■ WRITTEN EXERCISE ■
Repeat every line of the records below word for word, omitting the pictures.
>> START THE RECORDS
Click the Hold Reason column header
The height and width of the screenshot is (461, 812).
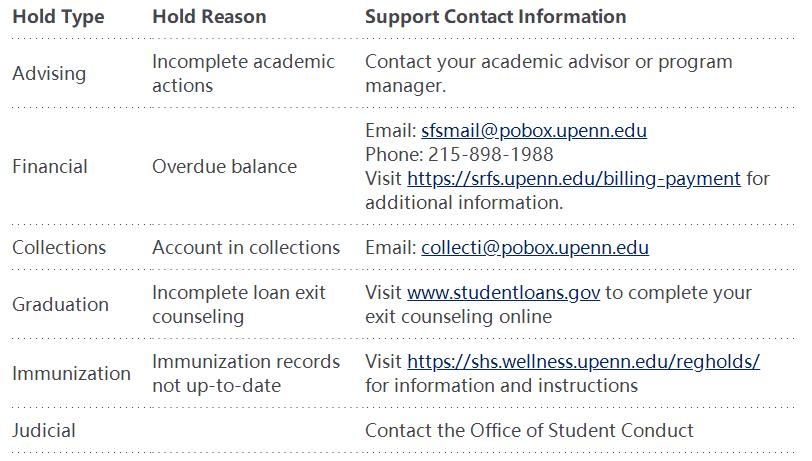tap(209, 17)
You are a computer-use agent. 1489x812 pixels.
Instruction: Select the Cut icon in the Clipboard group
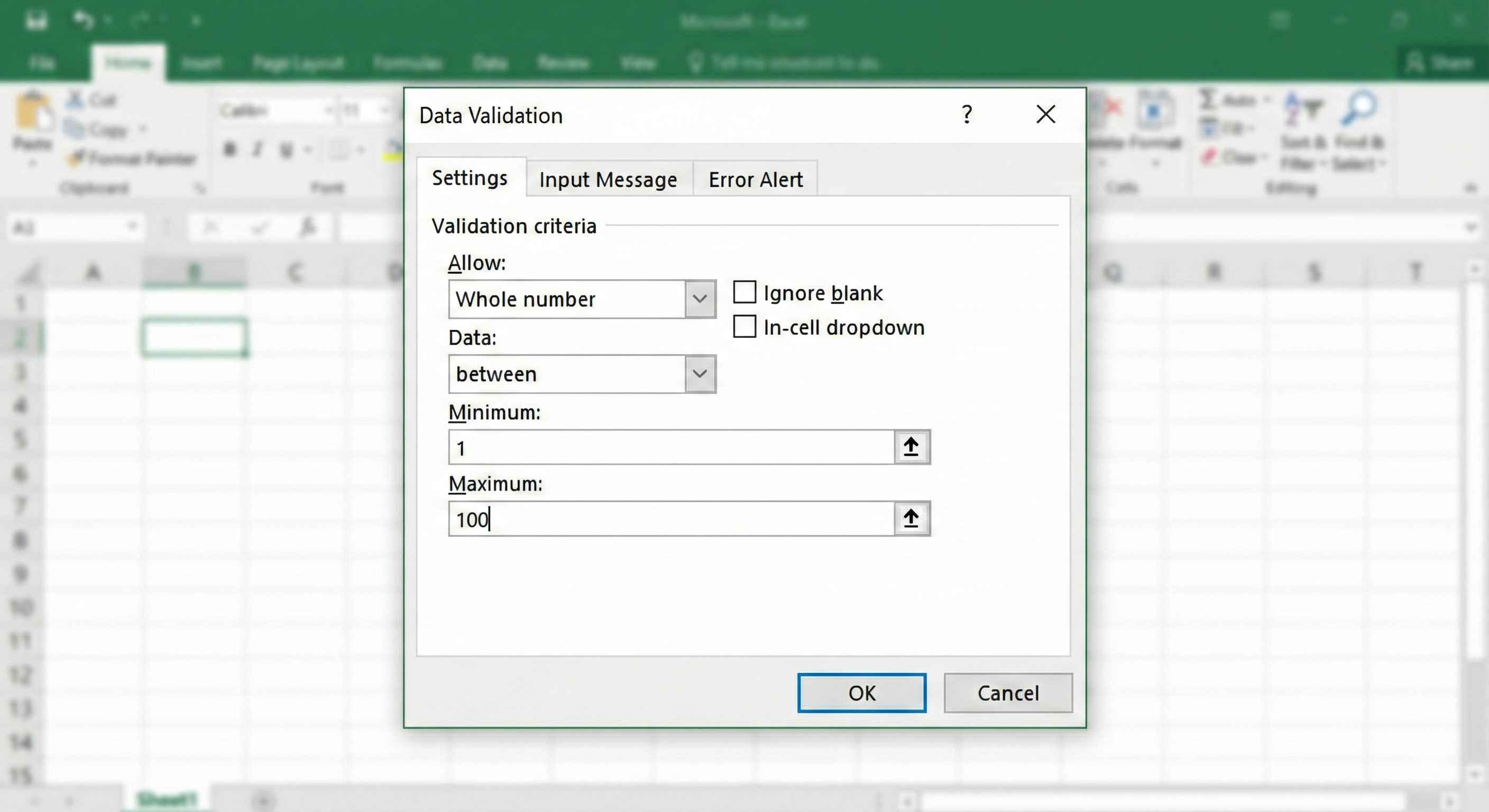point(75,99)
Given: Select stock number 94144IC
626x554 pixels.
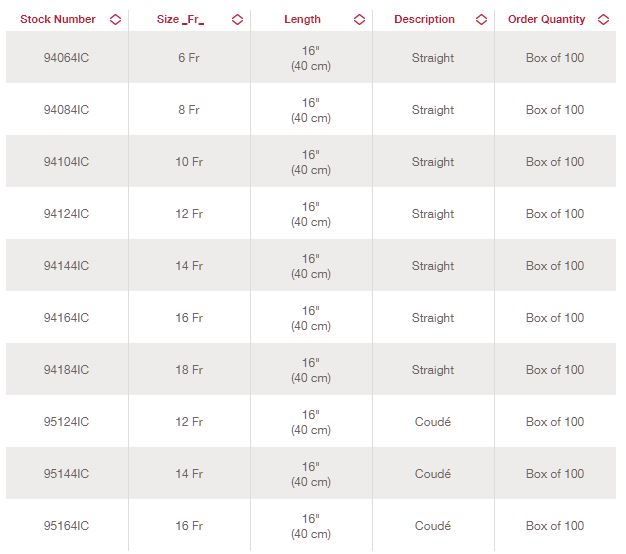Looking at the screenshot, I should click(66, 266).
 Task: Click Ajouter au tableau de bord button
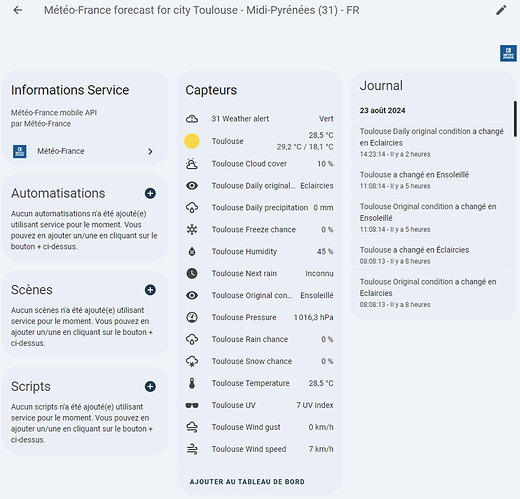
>> END THE RECORDS
■ FULL OUTPUT ■
Click the Hold Reason column header
The height and width of the screenshot is (461, 812).
tap(209, 17)
You are a computer-use agent. 1489x812 pixels.
Instruction: Select the Cut icon in the Clipboard group
point(75,99)
Given: Select stock number 94144IC
626x554 pixels.
Looking at the screenshot, I should click(66, 266).
 Task: Click Ajouter au tableau de bord button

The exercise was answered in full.